México enfrenta una creciente crisis de corrupción de menores, un delito que ha cobrado relevancia nacional debido al aumento exponencial en las denuncias registradas en los últimos años. Según datos proporcionados por el Secretariado Ejecutivo del Sistema Nacional de Seguridad Pública y analizados por TResearch, abril de 2025 marcó un hito preocupante: se reportaron 317 casos de corrupción de menores, un 26% más en comparación con el mismo mes del año anterior. Este incremento refleja una tendencia que no puede ignorarse.
La corrupción de menores comprende una gama de conductas ilegales que van desde la explotación sexual hasta el reclutamiento de niños y adolescentes para actividades delictivas. El fenómeno se concentra principalmente en tres estados: Guanajuato, la Ciudad de México y Baja California, los cuales acumulan el 43% de los casos registrados desde el inicio del sexenio actual. Guanajuato lidera esta lista con una tasa alarmante de 37 denuncias por cada millón de habitantes, seguido por Baja California Sur (35) y Baja California (29).
Estos números son parte de un panorama más amplio que abarca todo el país. Desde 2020 hasta 2023, más de 10,000 denuncias relacionadas con corrupción de menores han sido registradas a nivel nacional. En lo que va del gobierno de Claudia Sheinbaum, ya se han contabilizado 1,088 casos, lo que pone de relieve la magnitud del problema y la urgencia de implementar políticas públicas efectivas para combatirlo.
Aunque el aumento en las denuncias podría interpretarse como un signo de mayor conciencia social y confianza en las instituciones, también revela la profundidad del fenómeno delictivo. La corrupción de menores no solo afecta a las víctimas directas, sino que tiene repercusiones en la seguridad y estabilidad de comunidades enteras. Muchos de estos casos están vinculados con redes de trata de personas, narcotráfico y violencia organizada, lo que complica aún más su prevención y sanción.
Los esfuerzos gubernamentales deben enfocarse en múltiples frentes: prevención, investigación y protección a las víctimas. Es fundamental fortalecer los mecanismos de alerta temprana, mejorar la capacitación de las fuerzas de seguridad y garantizar una respuesta integral a los menores afectados. Además, se requiere una campaña educativa dirigida a padres de familia, maestros y comunidades sobre cómo identificar situaciones de riesgo y qué hacer ante una posible corrupción.
El combate a este delito debe ser una prioridad nacional. Las autoridades no pueden permitirse bajar la guardia, máxime cuando sectores vulnerables como los niños y adolescentes son utilizados como moneda de cambio en estructuras criminales.

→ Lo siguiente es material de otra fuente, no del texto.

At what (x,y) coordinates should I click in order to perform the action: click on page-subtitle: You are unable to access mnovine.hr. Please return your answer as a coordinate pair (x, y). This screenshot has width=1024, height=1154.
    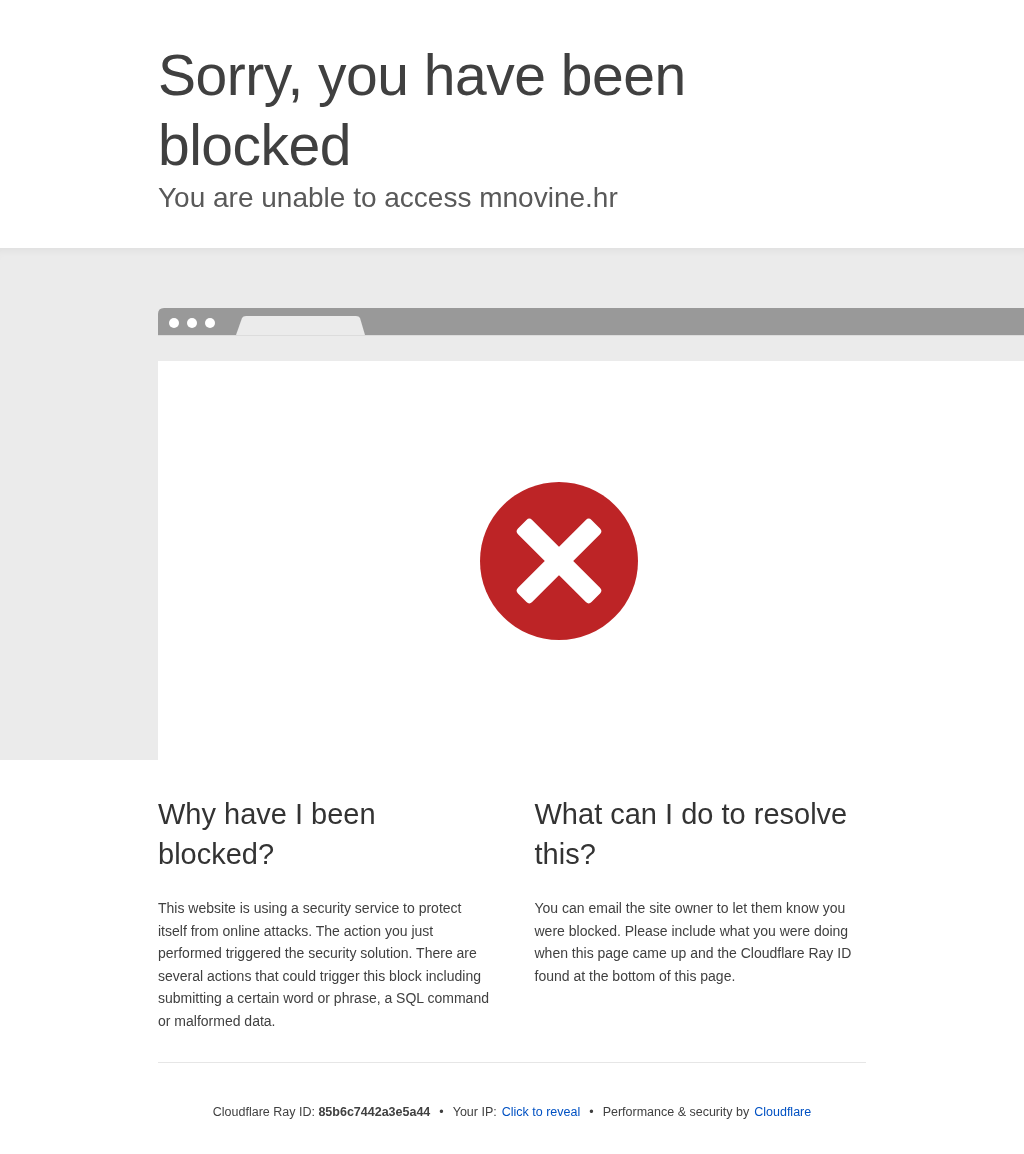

La sociedad civil, por su parte, debe mantenerse vigilante y exigente ante el cumplimiento de protocolos de protección a menores.
Mientras tanto, el reto sigue siendo monumental. Sin una estrategia coordinada entre federalismo, estados y municipios, difícilmente se podrá revertir esta tendencia. La corrupción de menores no solo es un tema policial; es una herida social que urge de soluciones integrales y urgentes.